WORK INSTRUCTION
A faithful copy of all the entries is required, with no pictures in it.

TASK INPUTS
-=-=-
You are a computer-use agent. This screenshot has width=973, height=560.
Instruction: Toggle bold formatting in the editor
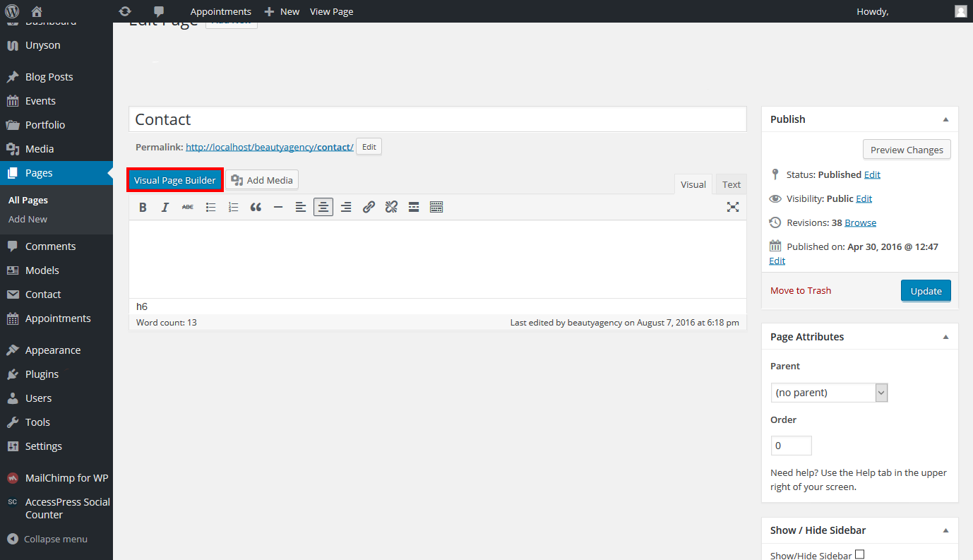point(143,207)
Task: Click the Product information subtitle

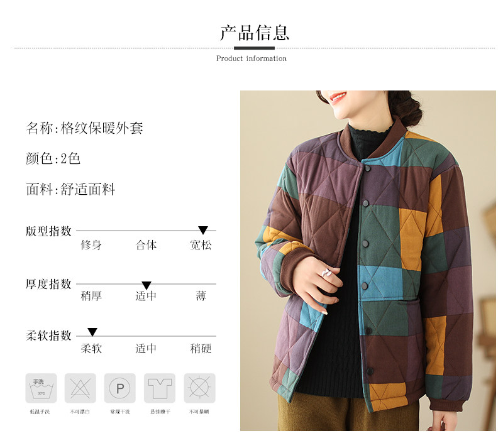Action: click(x=251, y=58)
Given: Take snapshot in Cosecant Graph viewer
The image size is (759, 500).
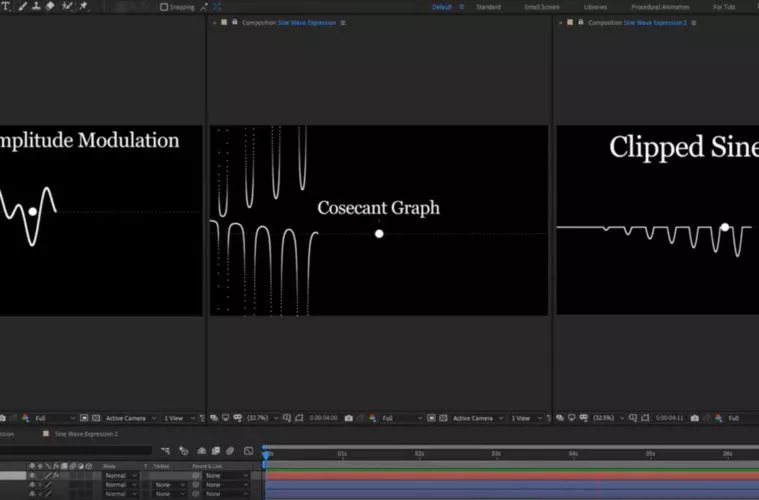Looking at the screenshot, I should coord(349,418).
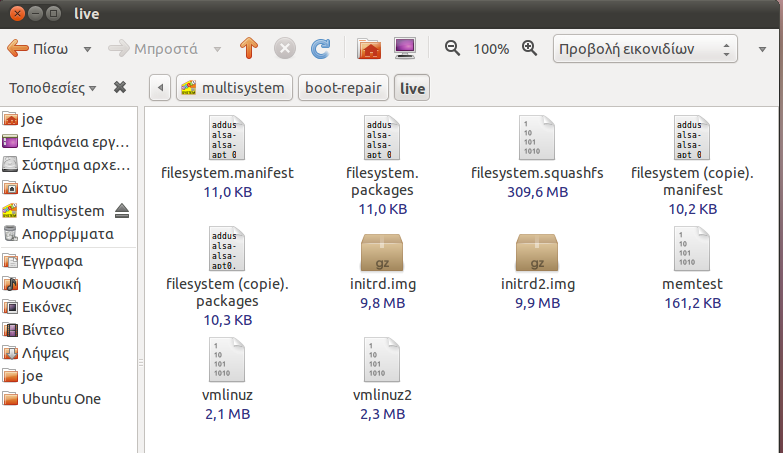The width and height of the screenshot is (783, 453).
Task: Open the Home folder toolbar icon
Action: pyautogui.click(x=369, y=48)
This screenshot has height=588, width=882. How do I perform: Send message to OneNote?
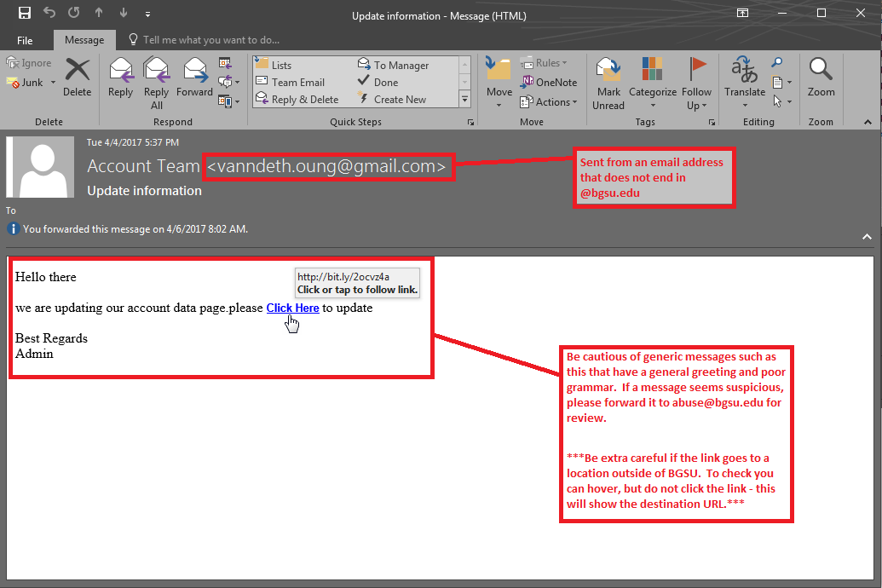pyautogui.click(x=548, y=83)
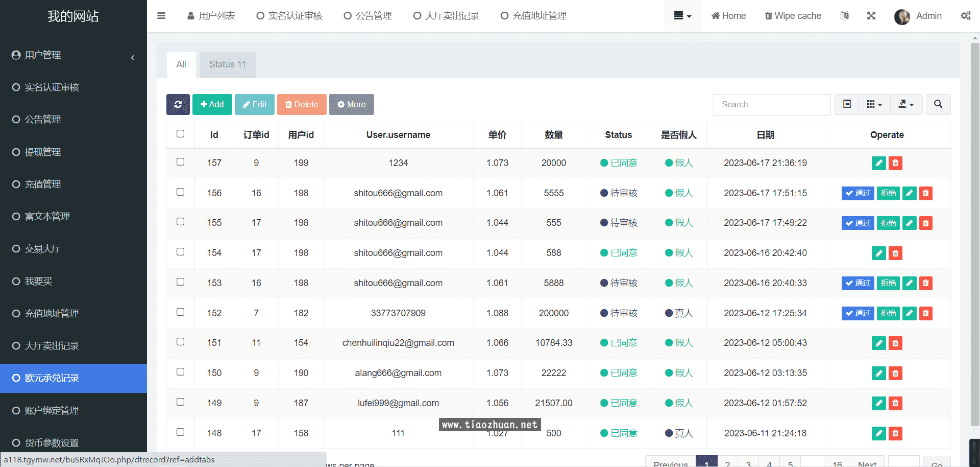Tick the checkbox for row 156

(180, 192)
-=-=-
SOLUTION BELOW
You are a computer-use agent. This screenshot has width=973, height=560.
Instruction: Toggle bold formatting in the editor
point(143,207)
Task: Click the Product information subtitle

Action: click(x=251, y=58)
Given: Take snapshot in Cosecant Graph viewer
The image size is (759, 500).
Looking at the screenshot, I should coord(349,418).
The width and height of the screenshot is (783, 453).
Task: Open the Home folder toolbar icon
Action: pyautogui.click(x=369, y=48)
This screenshot has height=588, width=882. How do I perform: Send message to OneNote?
pyautogui.click(x=548, y=83)
Tick the checkbox for row 156

(180, 192)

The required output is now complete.